Die über 80 Jahre alten Maschinen sind immer noch da

Das ist die Geschichte von Fordlândia. Seitdem ist der Ort in Vergessenheit geraten. Wenn man den Tapajós entlangkommt, sieht man schon aus der Ferne den großen Wasserturm der Stadt und bald darauf die großen Werkhallen. Beides ist unser erstes Ziel gleich nach Raimondos Filmvorführung. Das Tor zum Werksgelände steht offen. Daneben ist ein kleines Holzhaus mit einem leeren, leicht angerosteten Eisenstuhl mit Ford-Logo darauf.
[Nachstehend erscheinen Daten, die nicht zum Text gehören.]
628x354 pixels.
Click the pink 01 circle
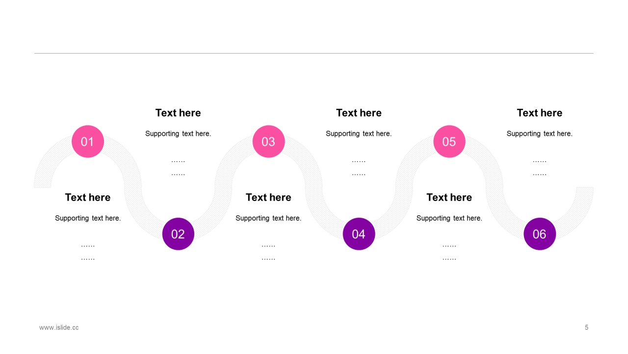click(x=88, y=142)
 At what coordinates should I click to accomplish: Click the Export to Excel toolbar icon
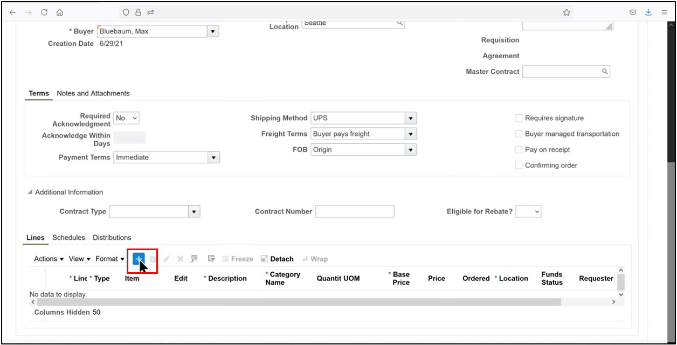[194, 258]
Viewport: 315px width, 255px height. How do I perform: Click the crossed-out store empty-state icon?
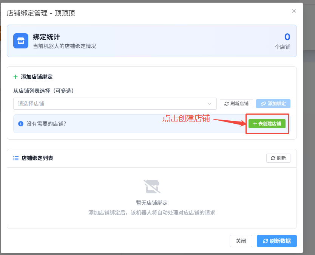[x=151, y=187]
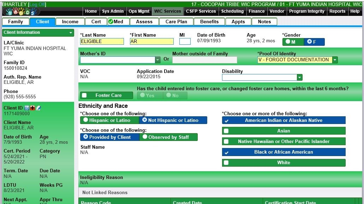This screenshot has height=204, width=364.
Task: Click the pencil edit icon beside Client ID
Action: (38, 108)
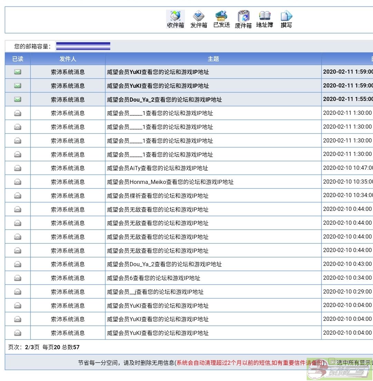Click envelope icon for 威望会员6 message
The width and height of the screenshot is (373, 381).
18,278
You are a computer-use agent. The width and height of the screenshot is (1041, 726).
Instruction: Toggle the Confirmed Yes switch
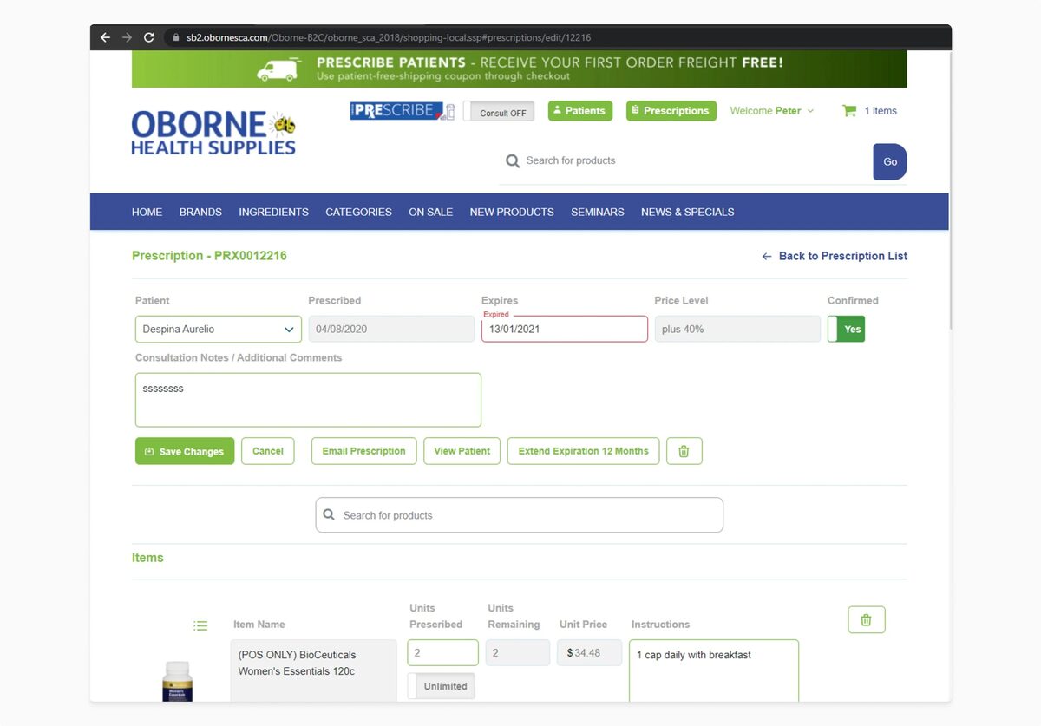[846, 329]
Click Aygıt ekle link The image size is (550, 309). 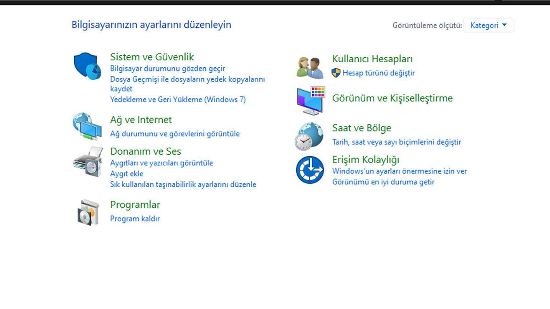tap(126, 173)
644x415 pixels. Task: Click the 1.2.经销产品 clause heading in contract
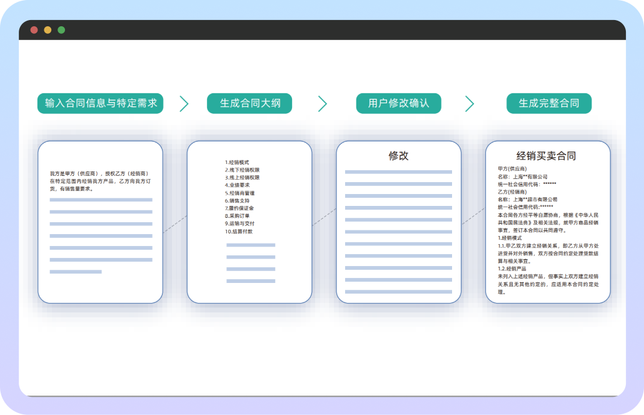click(x=512, y=268)
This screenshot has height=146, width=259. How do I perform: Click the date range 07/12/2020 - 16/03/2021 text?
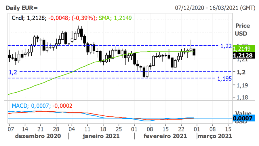click(215, 8)
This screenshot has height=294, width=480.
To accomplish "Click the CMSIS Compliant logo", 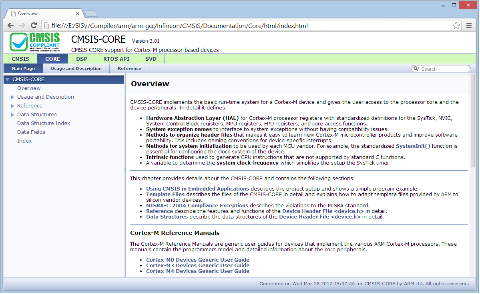I will (x=35, y=42).
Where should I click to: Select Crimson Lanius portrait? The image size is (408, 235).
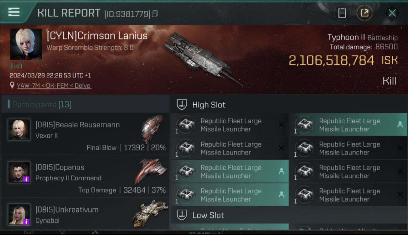pos(26,44)
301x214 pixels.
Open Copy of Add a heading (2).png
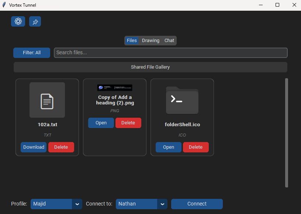point(101,123)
Niemand ist zu sehen. Auch die Türen der großen Hallen, mit den teilweise kaputten Fenstern, sind offen. Es ist niemand da. Vor uns stehen alte Maschinen von Junkers, Weston, Brown & Sharpe, Mernak – große Drechselmaschinen, Schleifbänke, Stanzen, Bohrer, Spannungswechsler und vieles mehr. Etwas Regenwasser hat sich hier und da auf dem Boden in kleinen Pfützen gesammelt. Weiter hinten in der Halle trottet ein Esel gemächlich vorbei und schaut uns etwas gelangweilt zu. Es sieht aus, als ob noch alles da ist und man mit ein paar Handgriffen alles wieder zum Laufen bringen könnte. Auf dem Dachboden der Halle steht noch ein altes Regal. In Holzkisten der Standard Oil Company lagern teilweise noch fein säuberlich sortiert, aber mit einer dicken Staubschicht bedeckt, T-Stücken, Dichtungsringe und allerlei Kleinkram. Es ist fast unglaublich, dass hier in den letzten 80 Jahren niemand randaliert hat oder die Sachen einfach entfernt hat. Es weiß einfach niemand von Fordlândia.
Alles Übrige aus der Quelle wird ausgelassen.